→ **What you are asked to do**: Give the listing again exactly, skipping any pictures it holds.

→ **Data supplied**:
-=-=-

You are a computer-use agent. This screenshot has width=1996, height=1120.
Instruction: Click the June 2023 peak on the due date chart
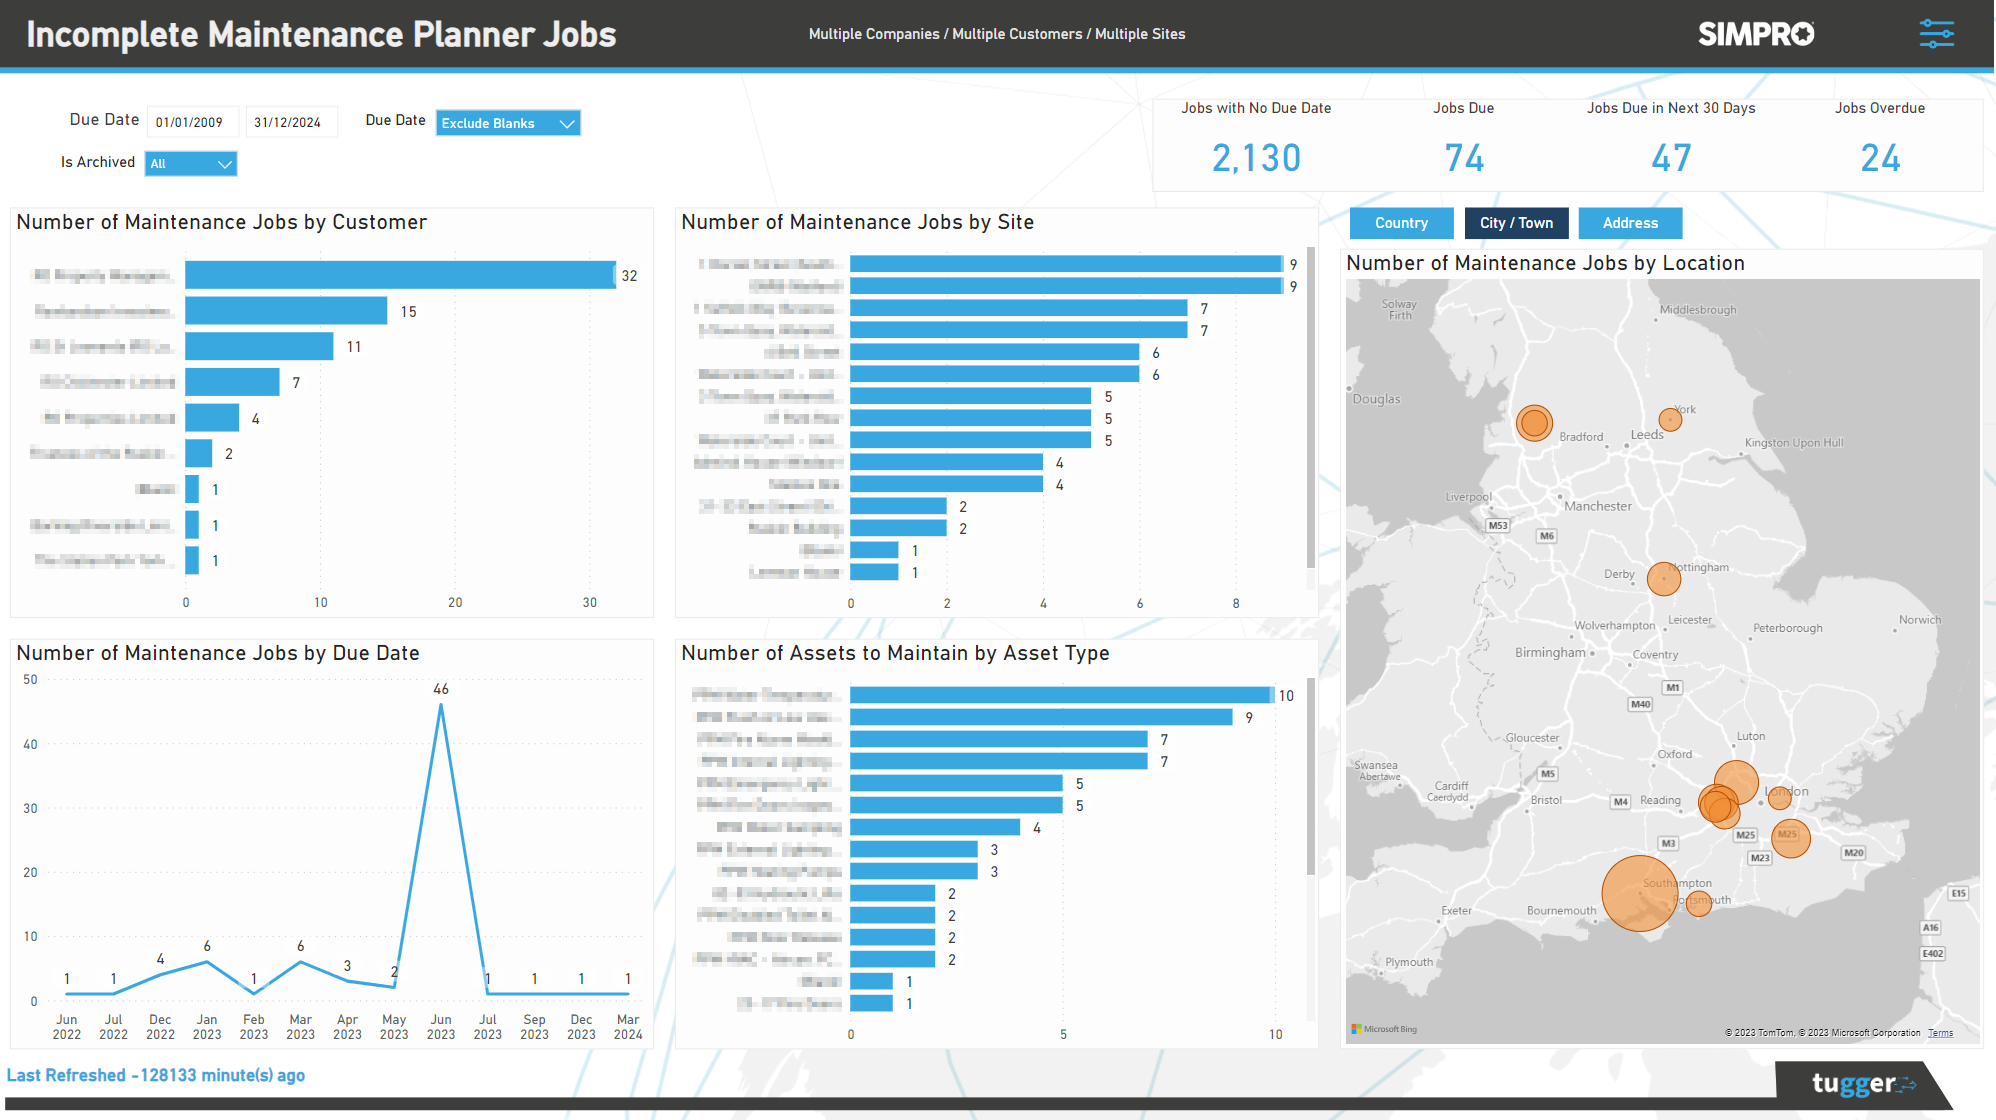(440, 707)
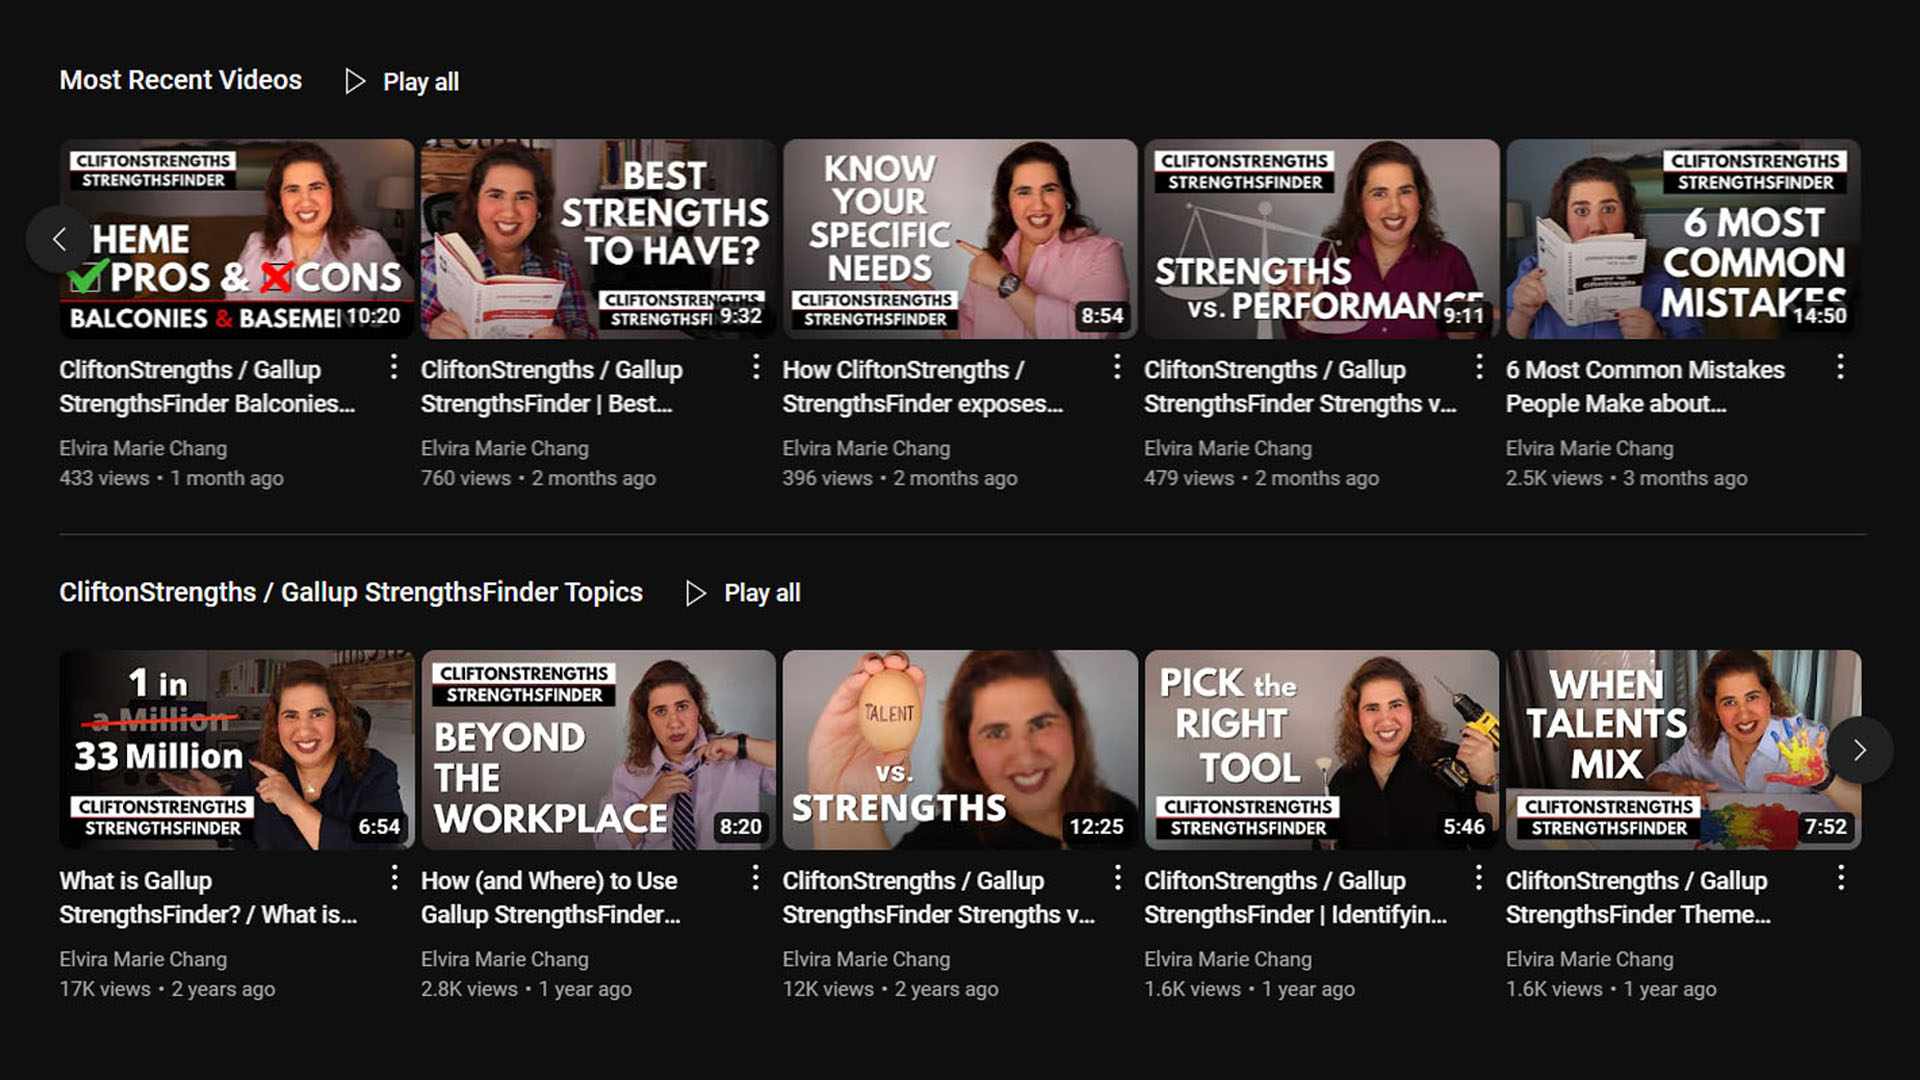Image resolution: width=1920 pixels, height=1080 pixels.
Task: Open options menu for Talent vs Strengths video
Action: 1117,879
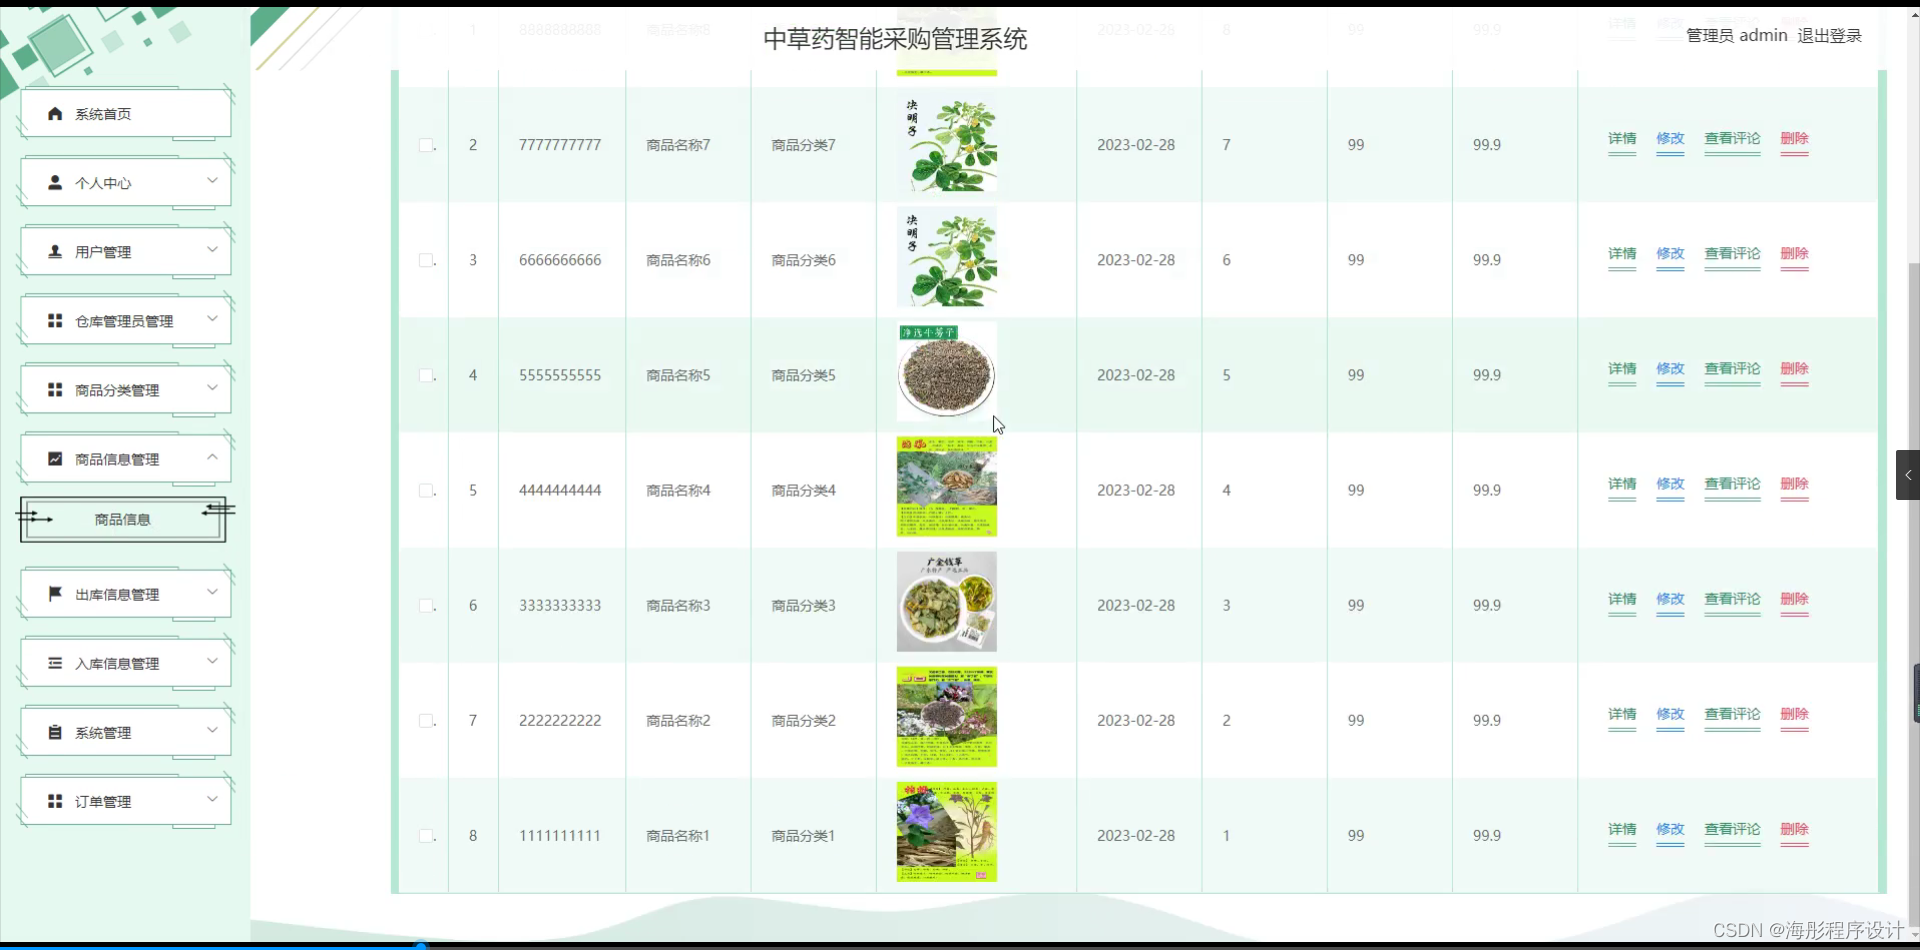Click the grid icon beside 商品分类管理
This screenshot has width=1920, height=950.
tap(55, 389)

-=-=-

→ **Completed exercise**:
You are a computer-use agent. This screenshot has width=1996, height=1120.
Instruction: Click the June 2023 peak on the due date chart
(440, 707)
Image resolution: width=1920 pixels, height=1080 pixels.
Task: Open options menu for Talent vs Strengths video
Action: 1117,879
Click the grid icon beside 商品分类管理
This screenshot has width=1920, height=950.
tap(55, 389)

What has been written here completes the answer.